Immunological properties of bovine serum lipoproteins and chemical analysis of their protein moieties.

Four classes of bovine serum lipoproteins were isolated by precipitation with dextran sulfate, ultracentrifugation, and preparative electrophoresis on polyacrylamide gel. Very low density lipoprotein (d less than 1.019 g/ml) was related immunologically to low density lipoprotein-two (d 1.039 to 1.060 g/ml) and high density lipoprotein (d 1.060 to 1.210 g/ml) was related immunologically to low density lipoprotein-one (d 1.019 to 1.039 g/ml), but the two pairs were immunologically distinct. The major N-terminal amino acid of both high density lipoprotein and low density lipoprotein-one was aspartic acid, and that of low density lipoprotein-two was glutamic acid.

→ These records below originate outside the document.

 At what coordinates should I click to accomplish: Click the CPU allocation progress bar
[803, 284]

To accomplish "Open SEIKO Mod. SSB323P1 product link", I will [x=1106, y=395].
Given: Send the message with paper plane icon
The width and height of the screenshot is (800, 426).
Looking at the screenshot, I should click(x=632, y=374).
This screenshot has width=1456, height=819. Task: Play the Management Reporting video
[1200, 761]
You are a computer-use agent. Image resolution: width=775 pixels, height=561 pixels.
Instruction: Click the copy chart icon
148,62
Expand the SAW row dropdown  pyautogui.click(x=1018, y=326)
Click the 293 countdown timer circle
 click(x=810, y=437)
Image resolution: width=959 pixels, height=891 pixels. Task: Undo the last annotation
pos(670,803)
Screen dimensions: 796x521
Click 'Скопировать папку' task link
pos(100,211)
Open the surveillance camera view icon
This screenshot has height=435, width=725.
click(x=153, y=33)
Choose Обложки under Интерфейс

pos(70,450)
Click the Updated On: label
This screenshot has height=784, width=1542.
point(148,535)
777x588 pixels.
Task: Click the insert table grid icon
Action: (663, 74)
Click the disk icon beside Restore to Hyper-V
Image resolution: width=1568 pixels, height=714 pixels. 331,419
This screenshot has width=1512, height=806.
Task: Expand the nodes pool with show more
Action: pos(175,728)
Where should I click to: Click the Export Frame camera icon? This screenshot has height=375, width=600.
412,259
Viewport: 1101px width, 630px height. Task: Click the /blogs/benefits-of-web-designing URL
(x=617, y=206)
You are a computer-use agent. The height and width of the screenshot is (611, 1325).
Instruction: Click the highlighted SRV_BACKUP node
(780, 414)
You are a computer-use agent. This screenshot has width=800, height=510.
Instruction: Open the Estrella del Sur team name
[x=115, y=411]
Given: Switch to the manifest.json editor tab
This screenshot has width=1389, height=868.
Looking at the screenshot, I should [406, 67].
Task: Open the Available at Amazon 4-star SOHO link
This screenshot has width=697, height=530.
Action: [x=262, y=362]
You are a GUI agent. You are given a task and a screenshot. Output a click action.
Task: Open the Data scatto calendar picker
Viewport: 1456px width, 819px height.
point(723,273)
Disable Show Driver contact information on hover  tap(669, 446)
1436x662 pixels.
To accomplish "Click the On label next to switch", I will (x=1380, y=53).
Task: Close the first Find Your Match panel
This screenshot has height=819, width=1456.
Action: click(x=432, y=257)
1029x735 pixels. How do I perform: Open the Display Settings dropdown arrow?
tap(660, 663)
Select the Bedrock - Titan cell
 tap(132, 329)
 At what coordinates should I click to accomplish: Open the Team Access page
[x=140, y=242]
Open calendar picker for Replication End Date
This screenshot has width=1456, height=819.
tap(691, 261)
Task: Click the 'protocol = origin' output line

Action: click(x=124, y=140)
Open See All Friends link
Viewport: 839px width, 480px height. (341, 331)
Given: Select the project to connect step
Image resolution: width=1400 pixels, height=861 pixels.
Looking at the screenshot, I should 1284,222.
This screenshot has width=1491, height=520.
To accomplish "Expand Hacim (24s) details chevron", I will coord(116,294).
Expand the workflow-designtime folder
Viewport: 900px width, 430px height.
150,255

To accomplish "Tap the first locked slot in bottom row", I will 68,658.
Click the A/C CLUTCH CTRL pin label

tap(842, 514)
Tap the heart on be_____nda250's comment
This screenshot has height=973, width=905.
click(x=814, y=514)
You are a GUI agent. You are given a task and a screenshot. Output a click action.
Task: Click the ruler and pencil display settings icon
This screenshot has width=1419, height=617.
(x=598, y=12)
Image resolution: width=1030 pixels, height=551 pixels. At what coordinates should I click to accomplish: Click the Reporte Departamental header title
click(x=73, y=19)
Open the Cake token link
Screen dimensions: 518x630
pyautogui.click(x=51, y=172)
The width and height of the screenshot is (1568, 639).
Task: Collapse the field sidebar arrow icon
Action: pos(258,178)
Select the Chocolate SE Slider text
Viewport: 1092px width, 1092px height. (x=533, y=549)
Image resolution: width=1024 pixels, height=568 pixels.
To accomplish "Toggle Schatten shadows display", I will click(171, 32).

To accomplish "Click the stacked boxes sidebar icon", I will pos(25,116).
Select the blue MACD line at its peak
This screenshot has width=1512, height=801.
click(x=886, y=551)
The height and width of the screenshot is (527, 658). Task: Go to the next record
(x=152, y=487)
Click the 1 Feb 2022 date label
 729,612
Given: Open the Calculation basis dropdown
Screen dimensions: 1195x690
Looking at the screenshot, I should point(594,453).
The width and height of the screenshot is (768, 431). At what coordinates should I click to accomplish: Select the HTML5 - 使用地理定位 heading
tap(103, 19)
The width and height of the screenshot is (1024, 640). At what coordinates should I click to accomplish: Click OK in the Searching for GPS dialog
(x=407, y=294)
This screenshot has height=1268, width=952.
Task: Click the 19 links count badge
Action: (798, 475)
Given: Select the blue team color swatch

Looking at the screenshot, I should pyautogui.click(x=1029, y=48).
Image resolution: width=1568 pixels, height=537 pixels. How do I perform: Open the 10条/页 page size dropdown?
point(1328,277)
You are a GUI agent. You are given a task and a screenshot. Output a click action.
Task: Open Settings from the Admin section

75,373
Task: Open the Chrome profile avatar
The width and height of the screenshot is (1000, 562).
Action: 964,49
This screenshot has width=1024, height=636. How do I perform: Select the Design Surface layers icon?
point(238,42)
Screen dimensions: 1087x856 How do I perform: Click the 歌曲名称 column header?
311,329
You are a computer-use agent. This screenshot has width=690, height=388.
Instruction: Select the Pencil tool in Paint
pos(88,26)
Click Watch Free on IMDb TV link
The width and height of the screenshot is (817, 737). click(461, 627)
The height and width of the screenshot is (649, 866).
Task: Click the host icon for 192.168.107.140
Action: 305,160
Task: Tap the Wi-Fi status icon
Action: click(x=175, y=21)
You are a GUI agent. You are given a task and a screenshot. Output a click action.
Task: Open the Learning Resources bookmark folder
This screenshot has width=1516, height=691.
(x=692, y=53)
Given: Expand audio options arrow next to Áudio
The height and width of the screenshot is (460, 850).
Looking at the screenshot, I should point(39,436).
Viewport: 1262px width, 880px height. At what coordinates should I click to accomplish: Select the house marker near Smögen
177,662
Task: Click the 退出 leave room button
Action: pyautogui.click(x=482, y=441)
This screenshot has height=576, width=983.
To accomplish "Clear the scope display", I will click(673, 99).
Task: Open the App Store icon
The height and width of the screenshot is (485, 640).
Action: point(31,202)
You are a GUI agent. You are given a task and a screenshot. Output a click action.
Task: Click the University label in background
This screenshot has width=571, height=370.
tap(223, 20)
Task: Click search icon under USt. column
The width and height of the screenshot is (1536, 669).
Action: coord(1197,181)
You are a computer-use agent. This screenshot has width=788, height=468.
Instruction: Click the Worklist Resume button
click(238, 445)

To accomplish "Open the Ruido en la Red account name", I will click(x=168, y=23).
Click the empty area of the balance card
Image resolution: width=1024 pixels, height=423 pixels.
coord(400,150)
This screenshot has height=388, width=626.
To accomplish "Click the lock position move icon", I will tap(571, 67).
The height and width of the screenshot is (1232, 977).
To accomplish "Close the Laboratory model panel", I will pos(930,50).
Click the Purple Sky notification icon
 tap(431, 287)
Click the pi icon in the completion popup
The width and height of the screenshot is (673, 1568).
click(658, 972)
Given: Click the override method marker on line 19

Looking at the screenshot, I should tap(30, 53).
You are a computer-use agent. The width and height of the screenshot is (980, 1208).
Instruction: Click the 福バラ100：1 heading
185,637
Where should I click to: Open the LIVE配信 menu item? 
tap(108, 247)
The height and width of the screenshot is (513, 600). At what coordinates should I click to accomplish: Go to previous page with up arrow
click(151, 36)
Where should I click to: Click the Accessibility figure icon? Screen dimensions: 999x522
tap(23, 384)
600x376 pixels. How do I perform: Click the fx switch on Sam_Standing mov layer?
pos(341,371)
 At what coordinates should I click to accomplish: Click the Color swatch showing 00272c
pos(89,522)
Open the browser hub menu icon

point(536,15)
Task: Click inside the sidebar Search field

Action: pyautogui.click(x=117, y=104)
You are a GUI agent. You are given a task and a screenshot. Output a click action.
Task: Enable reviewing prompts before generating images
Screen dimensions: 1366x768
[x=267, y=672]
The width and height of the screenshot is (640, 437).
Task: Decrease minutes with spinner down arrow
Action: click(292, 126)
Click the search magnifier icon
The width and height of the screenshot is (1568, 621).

Very low density lipoprotein had both aspartic acid and glutamic acid as the major N-terminal amino acids. None of the lipoproteins was identical with any other with respect to amino acid composition, but high density lipoprotein and low density lipoprotein-one were similar to each other and different from low density lipoprotein-two. Very low density lipoprotein was similar to both low density lipoprotein-one and low density lipoprotein-two. It is concluded that the proteins of high density lipoprotein and of low density lipoprotein-one are related and are different from that of low density lipoprotein-two. The protein of very low density lipoprotein is related to that of low density lipoprotein-two but may contain polypeptides of high density lipoprotein or low density lipoprotein-one.